What is required:
Restate the whole listing word for word, missing no line.

• • •

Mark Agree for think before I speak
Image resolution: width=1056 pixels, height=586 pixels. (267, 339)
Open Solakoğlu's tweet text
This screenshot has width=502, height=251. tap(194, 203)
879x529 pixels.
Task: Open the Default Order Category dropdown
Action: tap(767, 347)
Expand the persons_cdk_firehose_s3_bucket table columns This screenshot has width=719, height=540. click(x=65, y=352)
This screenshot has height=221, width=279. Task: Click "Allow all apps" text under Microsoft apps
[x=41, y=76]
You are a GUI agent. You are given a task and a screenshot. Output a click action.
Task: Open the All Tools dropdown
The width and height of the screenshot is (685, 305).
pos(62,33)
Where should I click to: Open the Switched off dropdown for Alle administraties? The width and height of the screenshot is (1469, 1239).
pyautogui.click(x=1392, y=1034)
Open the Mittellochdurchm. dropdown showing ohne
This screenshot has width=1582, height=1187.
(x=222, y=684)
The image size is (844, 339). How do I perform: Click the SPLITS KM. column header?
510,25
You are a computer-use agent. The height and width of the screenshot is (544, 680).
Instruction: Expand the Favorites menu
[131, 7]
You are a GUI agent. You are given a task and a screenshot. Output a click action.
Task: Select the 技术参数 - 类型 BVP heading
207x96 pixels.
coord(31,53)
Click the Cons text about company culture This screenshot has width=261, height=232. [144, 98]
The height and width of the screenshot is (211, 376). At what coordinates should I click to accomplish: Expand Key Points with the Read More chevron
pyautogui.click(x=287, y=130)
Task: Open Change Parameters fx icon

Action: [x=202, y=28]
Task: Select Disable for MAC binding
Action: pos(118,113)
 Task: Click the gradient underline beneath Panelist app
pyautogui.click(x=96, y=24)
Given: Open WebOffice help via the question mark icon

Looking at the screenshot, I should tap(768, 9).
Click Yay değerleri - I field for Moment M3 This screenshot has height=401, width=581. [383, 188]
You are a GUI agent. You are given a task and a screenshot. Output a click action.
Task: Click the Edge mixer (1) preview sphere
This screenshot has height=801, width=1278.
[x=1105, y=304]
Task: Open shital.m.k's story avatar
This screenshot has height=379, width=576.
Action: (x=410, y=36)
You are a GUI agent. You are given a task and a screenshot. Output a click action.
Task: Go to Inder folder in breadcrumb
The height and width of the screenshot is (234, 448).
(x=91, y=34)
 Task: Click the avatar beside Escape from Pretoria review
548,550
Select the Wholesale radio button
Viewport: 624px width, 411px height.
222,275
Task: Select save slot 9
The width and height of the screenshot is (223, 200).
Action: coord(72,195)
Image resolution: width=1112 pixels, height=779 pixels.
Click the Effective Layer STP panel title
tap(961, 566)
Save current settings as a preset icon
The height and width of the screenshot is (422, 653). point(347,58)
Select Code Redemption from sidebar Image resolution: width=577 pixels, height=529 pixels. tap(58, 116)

• • •

Problem solution:
Mark Agree for think before I speak
Image resolution: width=1056 pixels, height=586 pixels. (267, 339)
Open Solakoğlu's tweet text
This screenshot has width=502, height=251. tap(194, 203)
879x529 pixels.
Task: Open the Default Order Category dropdown
Action: tap(767, 347)
Expand the persons_cdk_firehose_s3_bucket table columns This screenshot has width=719, height=540. click(x=65, y=352)
This screenshot has height=221, width=279. Task: Click "Allow all apps" text under Microsoft apps
[x=41, y=76]
You are a GUI agent. You are given a task and a screenshot. Output a click action.
Task: Open the All Tools dropdown
The width and height of the screenshot is (685, 305).
pos(62,33)
Where should I click to: Open the Switched off dropdown for Alle administraties? The width and height of the screenshot is (1469, 1239).
pyautogui.click(x=1392, y=1034)
Open the Mittellochdurchm. dropdown showing ohne
This screenshot has width=1582, height=1187.
(x=222, y=684)
The image size is (844, 339). How do I perform: Click the SPLITS KM. column header?
510,25
You are a computer-use agent. The height and width of the screenshot is (544, 680).
Instruction: Expand the Favorites menu
[131, 7]
You are a GUI agent. You are given a task and a screenshot. Output a click action.
Task: Select the 技术参数 - 类型 BVP heading
207x96 pixels.
coord(31,53)
Click the Cons text about company culture This screenshot has width=261, height=232. [144, 98]
The height and width of the screenshot is (211, 376). At what coordinates should I click to accomplish: Expand Key Points with the Read More chevron
pyautogui.click(x=287, y=130)
Task: Open Change Parameters fx icon

Action: [x=202, y=28]
Task: Select Disable for MAC binding
Action: pos(118,113)
 Task: Click the gradient underline beneath Panelist app
pyautogui.click(x=96, y=24)
Given: Open WebOffice help via the question mark icon

Looking at the screenshot, I should tap(768, 9).
Click Yay değerleri - I field for Moment M3 This screenshot has height=401, width=581. [383, 188]
You are a GUI agent. You are given a task and a screenshot. Output a click action.
Task: Click the Edge mixer (1) preview sphere
This screenshot has height=801, width=1278.
[x=1105, y=304]
Task: Open shital.m.k's story avatar
This screenshot has height=379, width=576.
Action: (x=410, y=36)
You are a GUI agent. You are given a task and a screenshot. Output a click action.
Task: Go to Inder folder in breadcrumb
The height and width of the screenshot is (234, 448).
(x=91, y=34)
 Task: Click the avatar beside Escape from Pretoria review
548,550
Select the Wholesale radio button
Viewport: 624px width, 411px height.
222,275
Task: Select save slot 9
The width and height of the screenshot is (223, 200).
Action: coord(72,195)
Image resolution: width=1112 pixels, height=779 pixels.
Click the Effective Layer STP panel title
tap(961, 566)
Save current settings as a preset icon
The height and width of the screenshot is (422, 653). point(347,58)
Select Code Redemption from sidebar Image resolution: width=577 pixels, height=529 pixels. tap(58, 116)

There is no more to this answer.